Should I take a breastfeeding class?

Looking back, it felt a little irrational, and it was definitely more emotional. I was around people who nursed all the time. I have older sisters who sent me the message from an early age that breastfeeding was more natural and the best thing, and that formula was artificial and processed. The message was that you should nurse your babies and that’s what you should do. So it felt like that’s what I had to do. But I’m glad I did what I did and I’m glad I stuck it out. I weaned her when she was 14 months. But with my son, I was much more relaxed. I felt like if it worked, it worked, but I’m not going crazy about giving him formula. It was a totally different journey. He was a really good eater, I had a ton of milk and there was no pain at all. The whole process was so smooth. But even having said that, I was still much more willing to give him formula. 

One thing I loved about breastfeeding was the bond it creates with your baby. It’s time you have to set aside to sit down in a chair and hold them and let them nurse, and it’s time you can just focus on the baby and have this special connection; especially when they get older and can make eye contact and smile. It always felt like they knew it was me and that I fed them. It’s a special bond. I also felt like my kids were very attached to me because I nursed them. I will say that I remember weaning my daughter because my husband and I were going to Greece and I was leaving her with my family. I felt really sad and nostalgic about it. I wish I knew how much my hormones were going to shift, because I was not prepared for how sad I felt about stopping.” 

Hittin’ that Bottle, Hard

Katie Shein 
Private wealth manager
Gemma, 18 months

“I went into the breastfeeding conversation thinking that I would try it and see how it went. I didn’t make any executive decisions regarding breastfeeding in advance and, while I totally see the upside as far as the vitamins and nutrients you’re giving to your newborn and the bonding that the act can create among mothers and babies, I also knew how big of a commitment it is based on what I saw from other friends and family members who became mothers before me. I work fulltime in a very demanding environment and I knew that pumping at work would also be a huge challenge, but during my pregnancy, I didn’t overstress the issue and figured that when the baby came is when I would decide what I was going to do. I wasn’t going to have this ‘I’m a martyr and I HAVE to do it’ take, because many babies are formula fed and they turn out just fine.

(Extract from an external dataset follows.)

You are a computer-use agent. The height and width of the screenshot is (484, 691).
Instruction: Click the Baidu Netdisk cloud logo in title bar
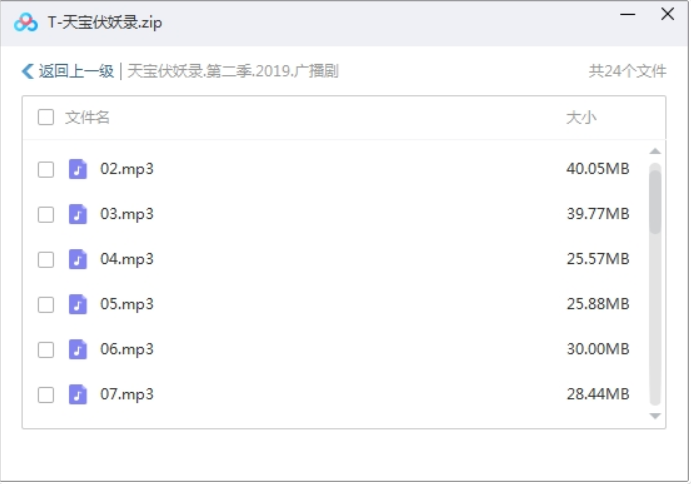coord(26,22)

That first day in the hospital, I tried breastfeeding and I actually didn’t have much of a problem with it. My milk had come in and my daughter’s latch seemed to be working. That night, the nurse offered to leave her with me so I could nurse, or she could take her to the nursery and I could have her bottle fed. I was so exhausted from being up for nearly 48 hours from labor to delivery, so I totally took her up on it. I nursed a bit in the night and then called for them to take her to nursery, where they could give her a bottle if she started fussing.

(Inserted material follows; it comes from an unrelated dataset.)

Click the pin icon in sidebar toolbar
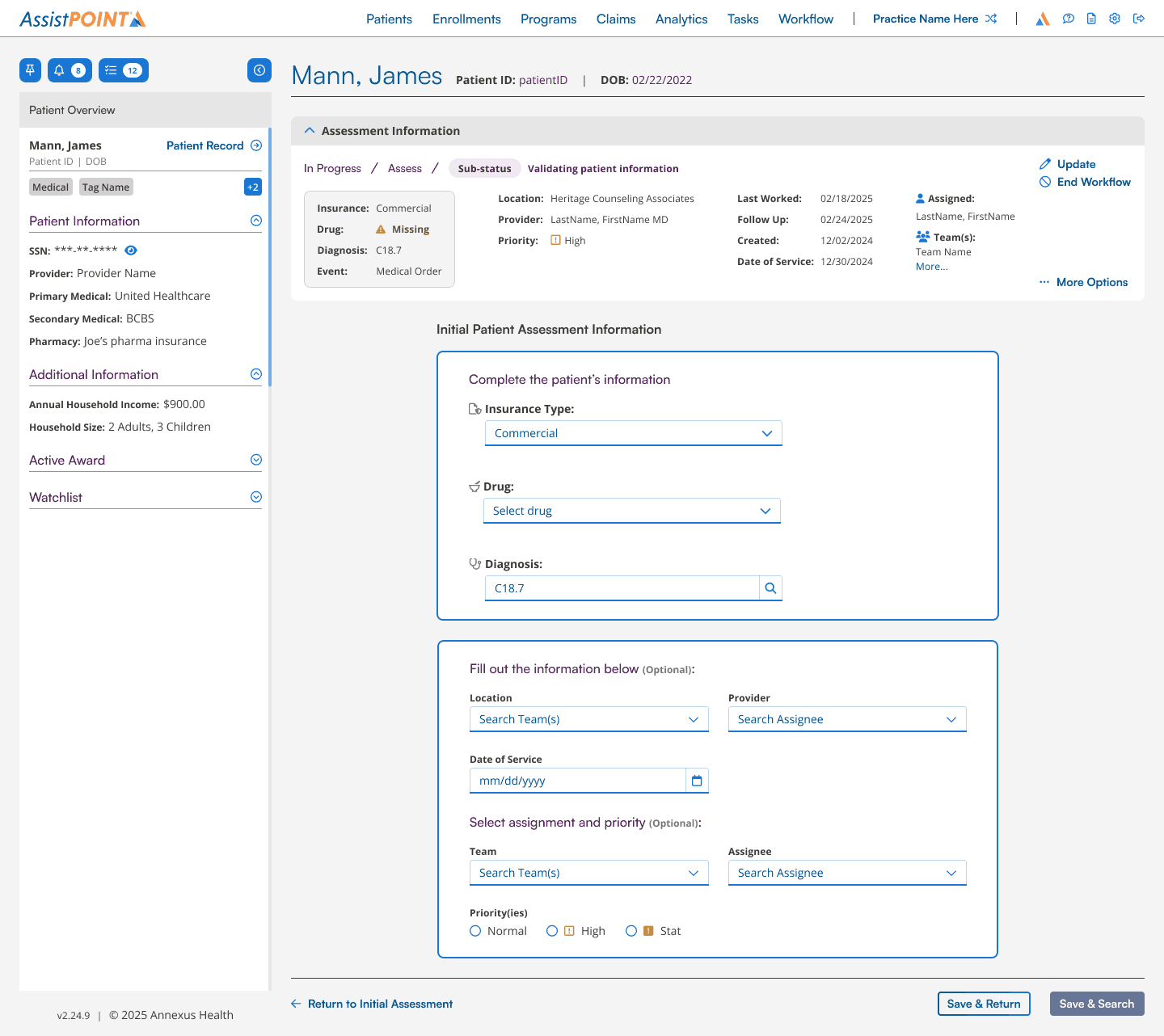Screen dimensions: 1164x1036 pyautogui.click(x=30, y=70)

Once we got home, I nursed a bit on and off and supplemented with formula. Over those first few days, I realized what a commitment breastfeeding was and I wasn’t sure it was for me. My husband also wanted to bond with the baby and do a feeding in the middle of the night, and I couldn’t imagine a world where I was the sole provider of her sustenance for the foreseeable future. I was exhausted and getting over the physical act of giving birth. I also felt like I had shared my body for the 10 months and I was kind of into the idea of having it to myself again. My boobs had grown enormous and I wasn’t sure I was down with the idea that I couldn’t run to the grocery store while my parents were with the baby because I had to come back to nurse. I wanted to regain a bit of independence, especially when you have zero independence anyway as a new parent. I also knew that in only 12 weeks I was going to have to go back to work and I wasn’t sure I could handle ‘round the clock pumping, freezing, storing and bringing it all back and forth. I know this might sound selfish to some, but it just wasn’t for me. My daughter and I are super close. She’s attached at the hip to me. She’s smart and well-cared for and healthy and thriving. I don’t think she’s any worse off because she was a formula-fed baby.”